Today the Knowledge@Wharton tech team put into the wild something I’ve been working on for some time: a new platform for Knowledge@Wharton and India Knowledge@Wharton. The new platform consists of the following:
- Windows 2008 Load Balanced Cluster
- Core Services Code Base and ColdFusion 8
- Development and Publishing System
Windows 2008 Load Balanced Cluster
We built a two node cluster using Windows 2008 64 bit Enterprise Version. One node is a VMware instance, and one node is a blade server. I like this configuration as I only have to worry about a machine warrantee on one node, but I have the backup of a hardware-based node if something goes wrong with our VMware installation. Not that such an event is likely; I would prefer not to tempt fate.
I’ve mentioned it before that we don’t use Load Balancing so much for load as for availability. By having dual node clusters for our production environments we buy ourselves zero downtime patch cycles. We did have a little trouble getting NLB on Windows 2008 working, but we did get it fixed after talking to Microsoft support.
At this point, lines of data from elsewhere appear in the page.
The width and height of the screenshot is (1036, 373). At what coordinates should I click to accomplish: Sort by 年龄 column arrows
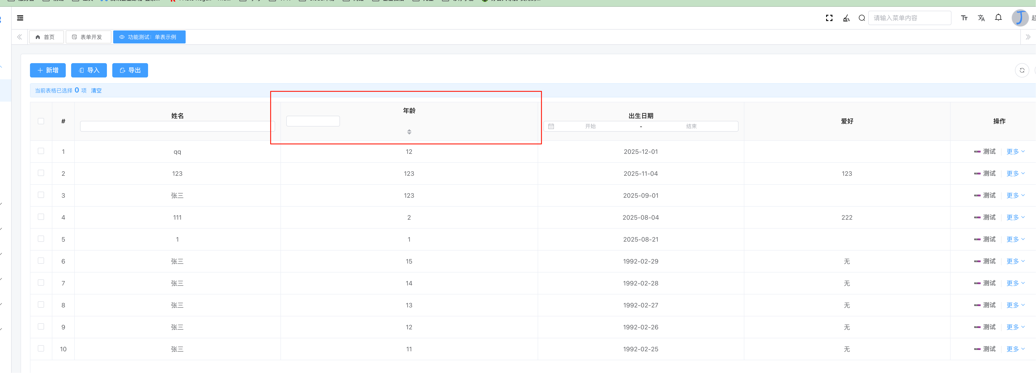(409, 132)
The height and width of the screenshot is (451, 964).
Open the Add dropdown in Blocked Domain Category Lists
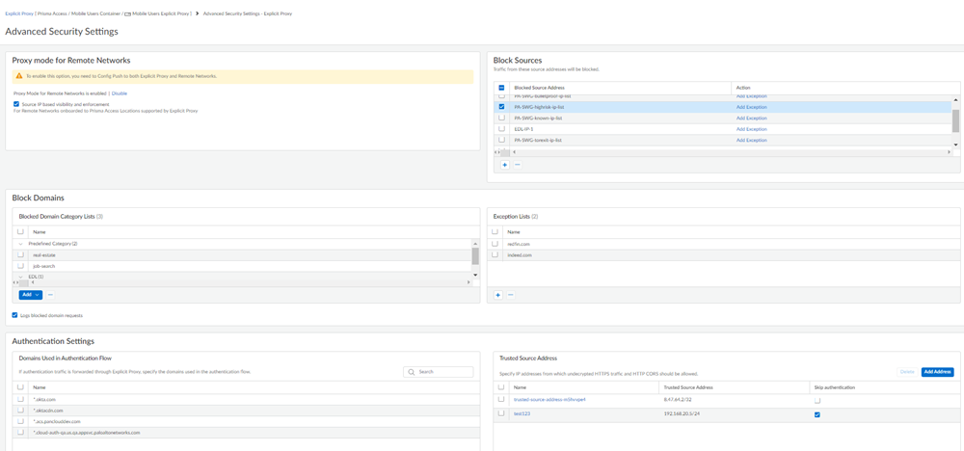click(30, 295)
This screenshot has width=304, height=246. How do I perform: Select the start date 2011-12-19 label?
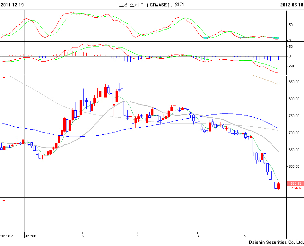12,5
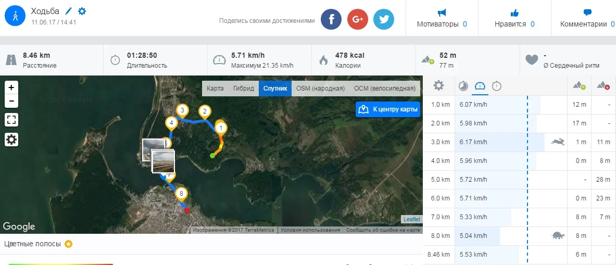Open workout settings gear beside the title

[82, 11]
The upgrade went really smoothly. I’m used to using cnames to handle this sort of move, but due to SSL considerations knowledge.wharton.upenn,edu has an A record. The easiest way to make the change was to add the new nodes to the existing Windows 2003 cluster, then remove the windows 2003 nodes. It worked like a charm, and I think it will be my new procedure as it was shockingly easy.
Core Services Code Base and ColdFusion 8
In looking to upgrade Knowledge and India Knowledge to ColdFusion 8 I had to touch a lot of the code. Not so much because there was a problem with it, but because we wanted to take advantage of new features. In the course of doing that I discovered that the main Knowledge site and India contained a lot of duplicated code between them. I was able to centralize it and then add new features to both sites. There are two main features that I added to the central code base: cached queries and search driven folksonomy.
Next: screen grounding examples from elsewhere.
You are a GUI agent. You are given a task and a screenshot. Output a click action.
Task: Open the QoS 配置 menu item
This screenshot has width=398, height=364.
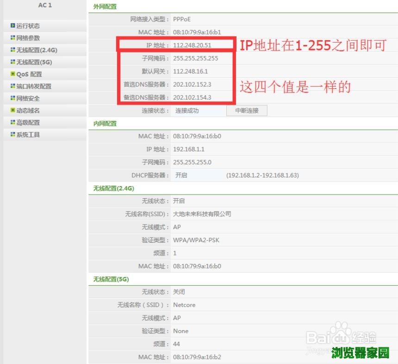tap(29, 74)
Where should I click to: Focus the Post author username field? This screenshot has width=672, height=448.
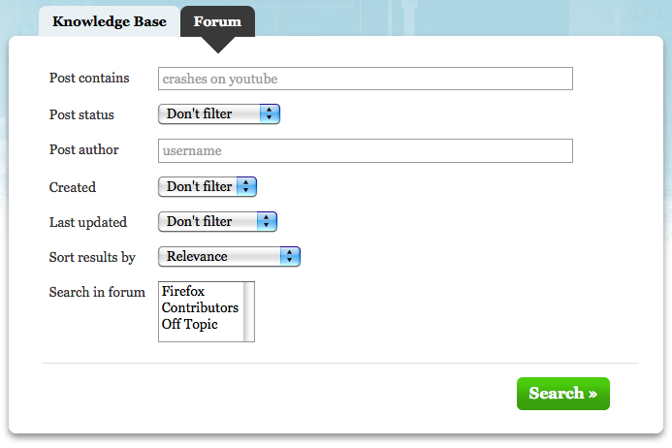(365, 150)
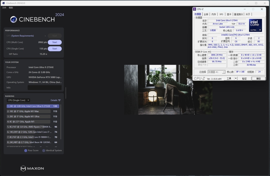Open the 帮助 menu in Cinebench

[x=11, y=8]
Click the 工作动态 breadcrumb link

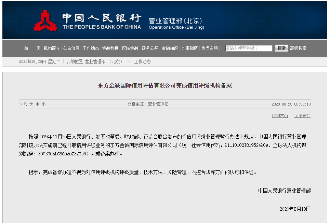[142, 61]
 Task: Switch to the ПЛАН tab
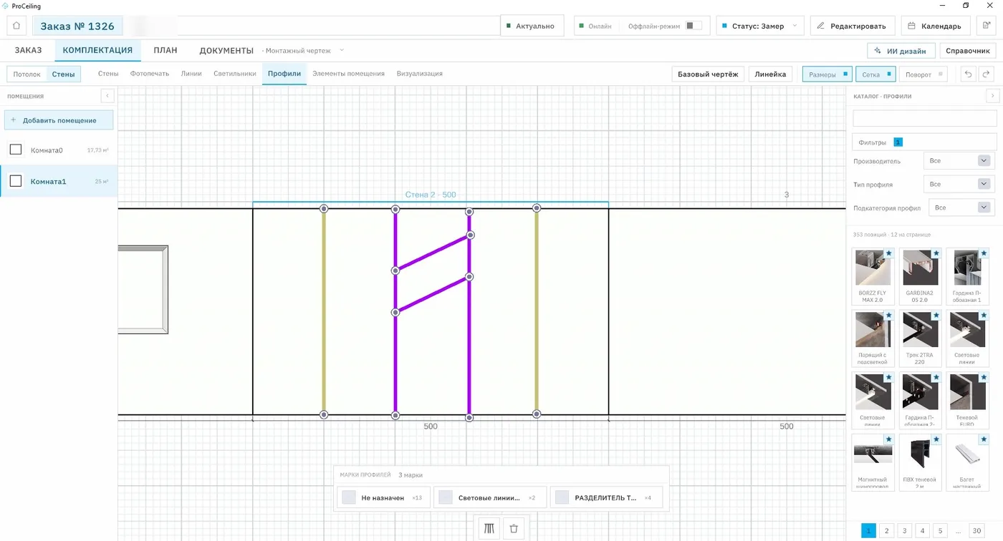point(165,50)
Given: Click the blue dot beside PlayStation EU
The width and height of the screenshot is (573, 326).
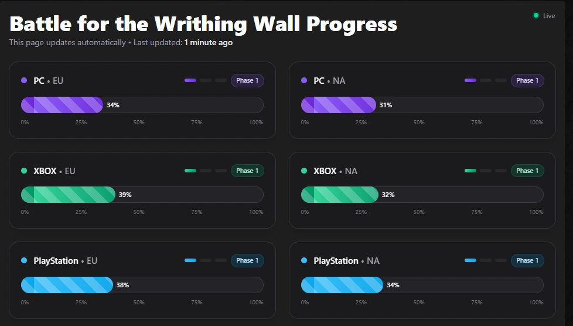Looking at the screenshot, I should click(24, 261).
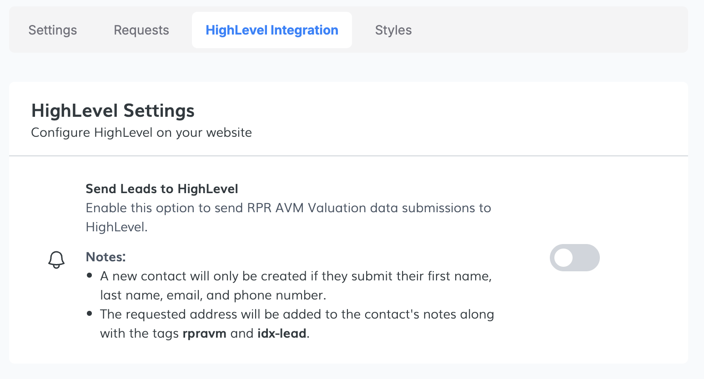The image size is (704, 379).
Task: Click the bold 'rpravm' tag text
Action: [x=204, y=334]
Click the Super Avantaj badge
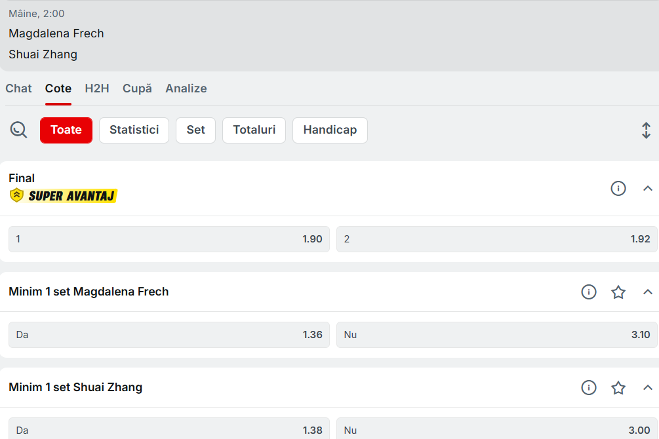659x439 pixels. tap(64, 195)
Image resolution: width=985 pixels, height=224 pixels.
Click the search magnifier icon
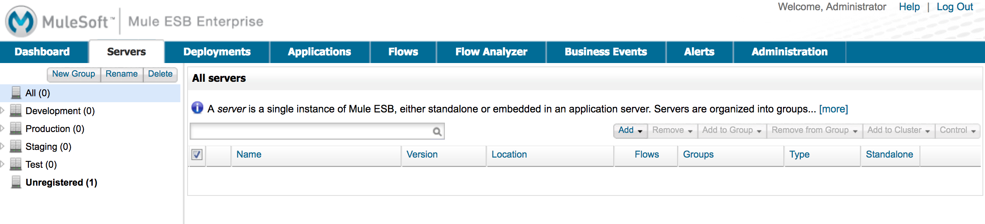pos(437,132)
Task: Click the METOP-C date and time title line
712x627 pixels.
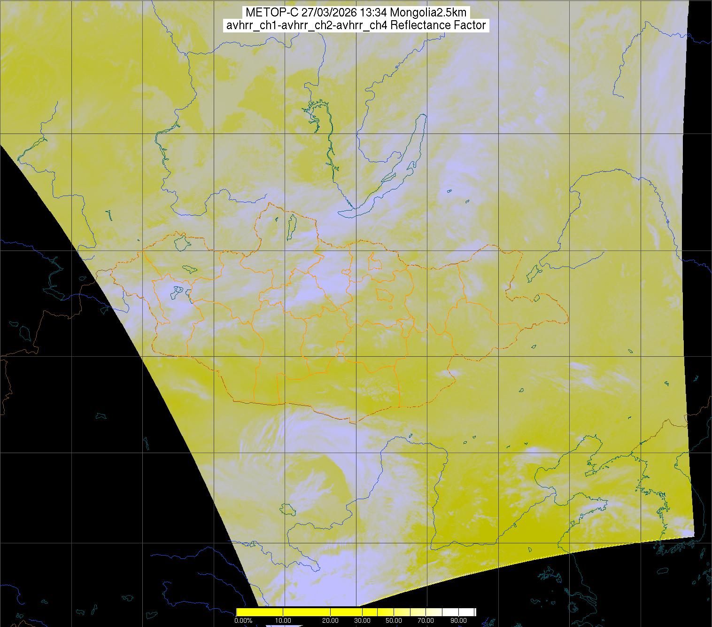Action: coord(356,12)
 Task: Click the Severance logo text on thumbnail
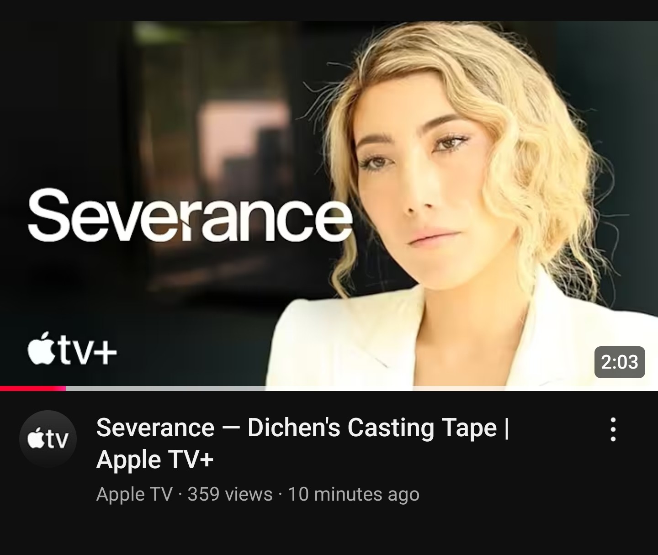[190, 216]
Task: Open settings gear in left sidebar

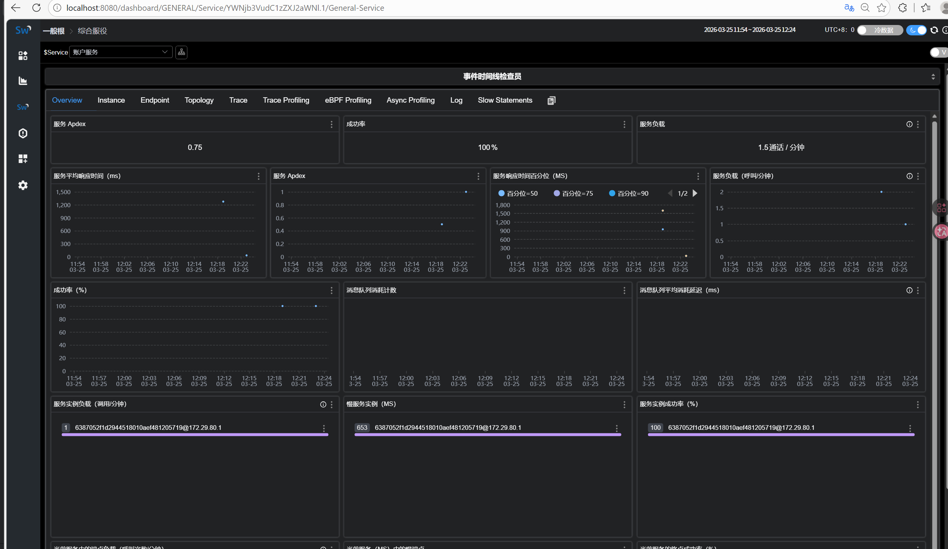Action: point(23,185)
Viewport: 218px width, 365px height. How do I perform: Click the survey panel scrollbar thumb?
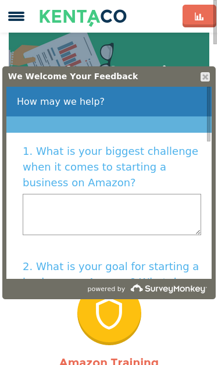click(209, 114)

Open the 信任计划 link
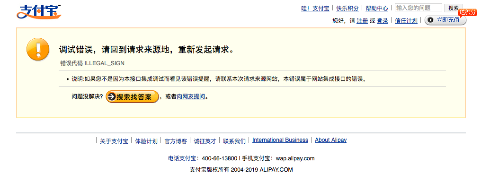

Caching the queries was pretty trivial. I rolled my own instead of using an existing caching framework or native ColdFusion caching. I wanted an easy to flush cache system that didn’t need to be too complex. Because of the highly normalized nature of the database, I couldn’t get a tremendous performance boost through indexing; caching however has proven to be the correct solution by a long shot. It makes sense; we have a lot of frequently read, rarely written data here. I’m just surprised at the overall boost to the site we accomplished with one fix.
“Search driven folksonomy” is a cool idea that my boss Dave had back in 2006. It was running for awhile then got deactivated for some reason and I just re-implemented it. Basically, instead of having people manually tag articles, instead use our search referral keywords to tag articles automatically, then when an article hits some sort of critical number of hits for a keyword to an article that keyword becomes a tag on that article. We’ve enabled the collection piece for now and will enable tag display once we tweak the model a bit after getting some real data.
I can’t take credit for the look and feel. This was done by Dave and a co-worker, Sanjay. They worked on pushing Knowledge to a more current centered layout, along with a few other tweaks to accommodate advertizing without compromising the editorial content.
The one thing I contributed here was a custom tag that converted an article to an array of
tags. Then the article custom tag was able to wrap around other custom tags and display them in the flow of the article at set positions in the array, or the next pre-determined location in the array, or at the end. It made for a very flexible way to showcase link suggestion or article tools within the flow of the article thereby freeing up space for the aforementioned ads.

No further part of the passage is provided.